Importance of Ketodeoxyuronate Pathway in the Degradation of Pectin in Erwinia Chrysanthemi

Abstract

The phytopathogenicity of Erwinia chrysanthemi seems to be related to its pectinolytic and cellulolytic activities. Polygalacturonate (PGA) can be degraded into galacturonate or 5-keto-4-deoxyuronate (DKI); 2-keto-3-deoxygluconate (KDG) is a common intermediate in the catabolism of these two compounds. The galacturonate catabolic pathway, first described in E. carotovora, is similar to that existing in Escherichia coli. As described for the PGA metabolism of a phytopathogenic Pseudomonas DKI is isomerized to 2,5-diketo-3-deoxygluconate (DKII) and then reduced to KDG. The enzyme 2-keto-3-deoxygluconate 2 NAD-oxidoreductase (KDGDH) that converts DKII to KDG has been purified and its biochemical properties analyzed.

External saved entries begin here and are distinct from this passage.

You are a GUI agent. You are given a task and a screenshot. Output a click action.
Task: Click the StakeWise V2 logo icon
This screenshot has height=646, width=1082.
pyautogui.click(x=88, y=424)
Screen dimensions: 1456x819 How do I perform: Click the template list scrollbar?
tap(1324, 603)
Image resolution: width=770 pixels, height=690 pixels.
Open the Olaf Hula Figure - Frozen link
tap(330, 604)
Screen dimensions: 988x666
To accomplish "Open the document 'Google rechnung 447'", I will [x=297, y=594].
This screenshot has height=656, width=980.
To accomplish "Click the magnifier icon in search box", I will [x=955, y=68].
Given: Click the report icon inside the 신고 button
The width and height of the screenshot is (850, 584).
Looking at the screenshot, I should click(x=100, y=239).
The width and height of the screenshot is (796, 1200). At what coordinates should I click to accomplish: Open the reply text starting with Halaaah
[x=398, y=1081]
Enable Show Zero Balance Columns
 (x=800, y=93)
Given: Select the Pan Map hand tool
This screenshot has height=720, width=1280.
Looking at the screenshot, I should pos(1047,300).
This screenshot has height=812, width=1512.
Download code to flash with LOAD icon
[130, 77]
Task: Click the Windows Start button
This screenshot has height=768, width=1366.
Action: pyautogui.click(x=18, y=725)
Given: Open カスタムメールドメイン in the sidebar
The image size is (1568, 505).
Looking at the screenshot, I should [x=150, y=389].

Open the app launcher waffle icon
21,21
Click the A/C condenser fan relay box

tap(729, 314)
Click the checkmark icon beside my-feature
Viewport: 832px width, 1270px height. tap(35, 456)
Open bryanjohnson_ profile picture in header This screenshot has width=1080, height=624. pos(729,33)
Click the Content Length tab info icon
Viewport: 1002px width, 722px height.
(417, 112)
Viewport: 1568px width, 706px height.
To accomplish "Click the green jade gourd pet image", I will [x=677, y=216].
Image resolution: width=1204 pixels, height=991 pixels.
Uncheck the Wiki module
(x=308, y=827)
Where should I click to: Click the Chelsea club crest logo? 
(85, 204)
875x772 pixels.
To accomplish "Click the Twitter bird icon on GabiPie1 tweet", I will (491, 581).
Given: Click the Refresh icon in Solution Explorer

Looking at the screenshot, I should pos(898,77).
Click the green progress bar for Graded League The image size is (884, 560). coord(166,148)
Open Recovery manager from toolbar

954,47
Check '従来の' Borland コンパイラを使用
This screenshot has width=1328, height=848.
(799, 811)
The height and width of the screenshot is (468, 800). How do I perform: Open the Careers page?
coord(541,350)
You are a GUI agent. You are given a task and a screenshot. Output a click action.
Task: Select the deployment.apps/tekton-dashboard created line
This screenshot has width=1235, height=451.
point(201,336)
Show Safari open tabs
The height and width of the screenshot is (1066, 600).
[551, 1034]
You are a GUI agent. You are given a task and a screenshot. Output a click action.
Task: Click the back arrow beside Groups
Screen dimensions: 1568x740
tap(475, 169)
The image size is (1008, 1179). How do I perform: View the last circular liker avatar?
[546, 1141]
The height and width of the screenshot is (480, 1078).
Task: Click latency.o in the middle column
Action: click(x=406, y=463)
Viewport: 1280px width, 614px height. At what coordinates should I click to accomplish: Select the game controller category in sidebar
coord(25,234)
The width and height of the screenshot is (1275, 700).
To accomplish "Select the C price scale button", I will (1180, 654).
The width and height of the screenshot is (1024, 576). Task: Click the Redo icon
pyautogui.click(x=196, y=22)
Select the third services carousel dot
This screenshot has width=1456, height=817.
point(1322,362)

Mutants impaired in pectin degradation were isolated by chemical mutagenesis and Mu d (Ap lac) insertion. A mutation in the kduD gene coding for KDGDH prevented the growth of the bacteria on polygalacturonate. In the kduD-lac fusion strains, resulting from Mu d (Ap lac) insertion, β-galactosidase was induced by polygalacturonate, galacturonate and other intermediates of polygalacturonate catabolism. Galacturonate was inducer unless a mutation prevented its metabolization to KDG. Our results suggested that KDG and DKII are the true inducers of the synthesis of KDGDH and pectate lyases.